Bicubic Patches

By taking a set of four cubic curves with parameter \(s\) and using these four curves to generate a set of four control points for any given value of \(s\), and then using these control points to define a parametric curve with parameter \(t\) we can generate a surface called a bicubic patch.

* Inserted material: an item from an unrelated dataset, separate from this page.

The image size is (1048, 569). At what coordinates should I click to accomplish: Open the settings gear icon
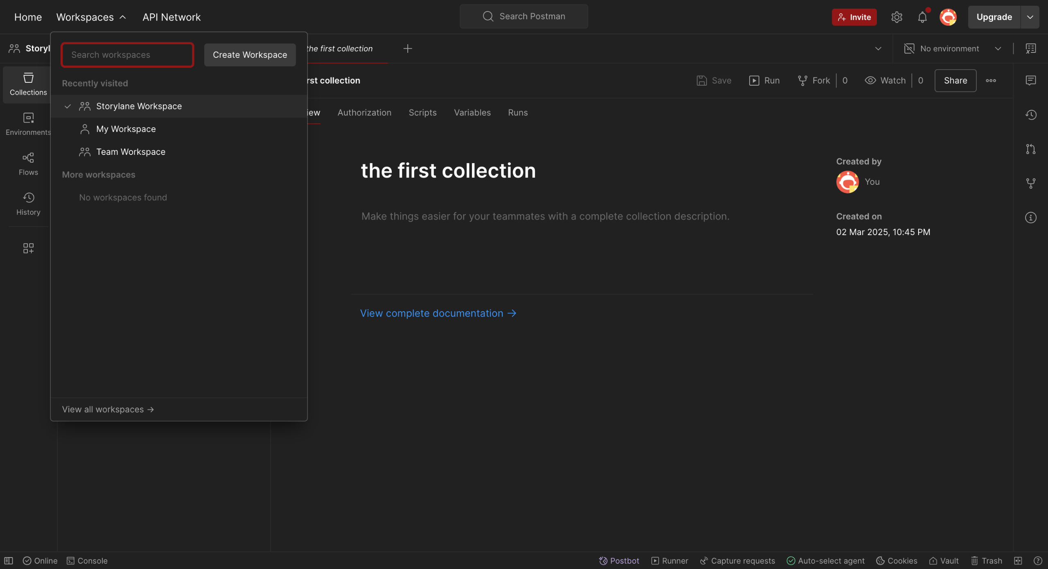(x=897, y=17)
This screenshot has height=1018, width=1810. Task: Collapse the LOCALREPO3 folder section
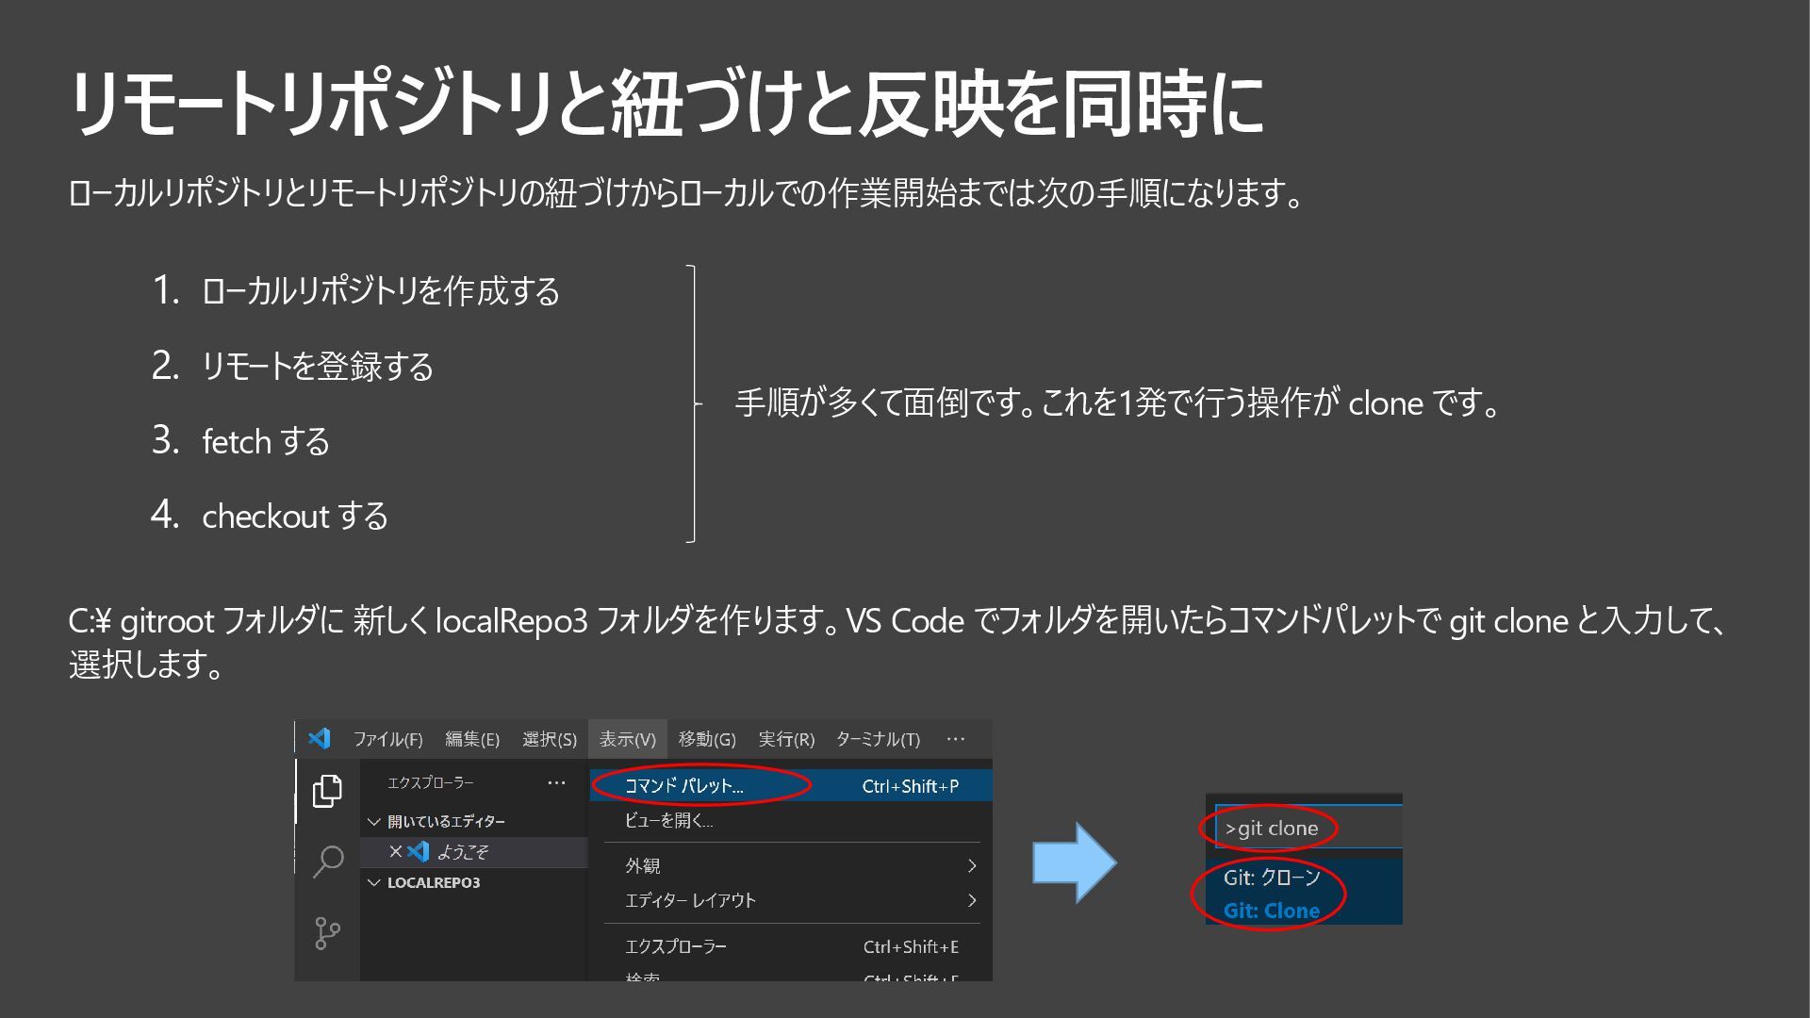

The patch is defined by the sixteen control points defining the four curves, and can be written as

$$Q(s,t)=\begin{pmatrix}t^3&t^2&t&1\end{pmatrix}M\begin{pmatrix}q_1(s)\\q_2(s)\\q_3(s)\\q_4(s)\end{pmatrix}$$

where \(M\) is the matrix describing the cubic curve (e.g. the Bezier matrix from the slides). Here each control point \(q_1(s),\ldots,q_4(s)\) is itself a point on a cubic curve with parameter \(s\), these are the curves shown in red in the figure above. For any value of \(s\) this gives us four control points that are used to define a cubic curve (shown in blue above, with control points as black circles). Varying \(s\) between zero and one and drawing the corresponding curve each time for t between zero and one produces a surface. To draw these surfaces we typically evaluate \(Q(s,t)\) for equally spaced values of \(s\) and \(t\) between zero and one, and then render these as a triangular mesh.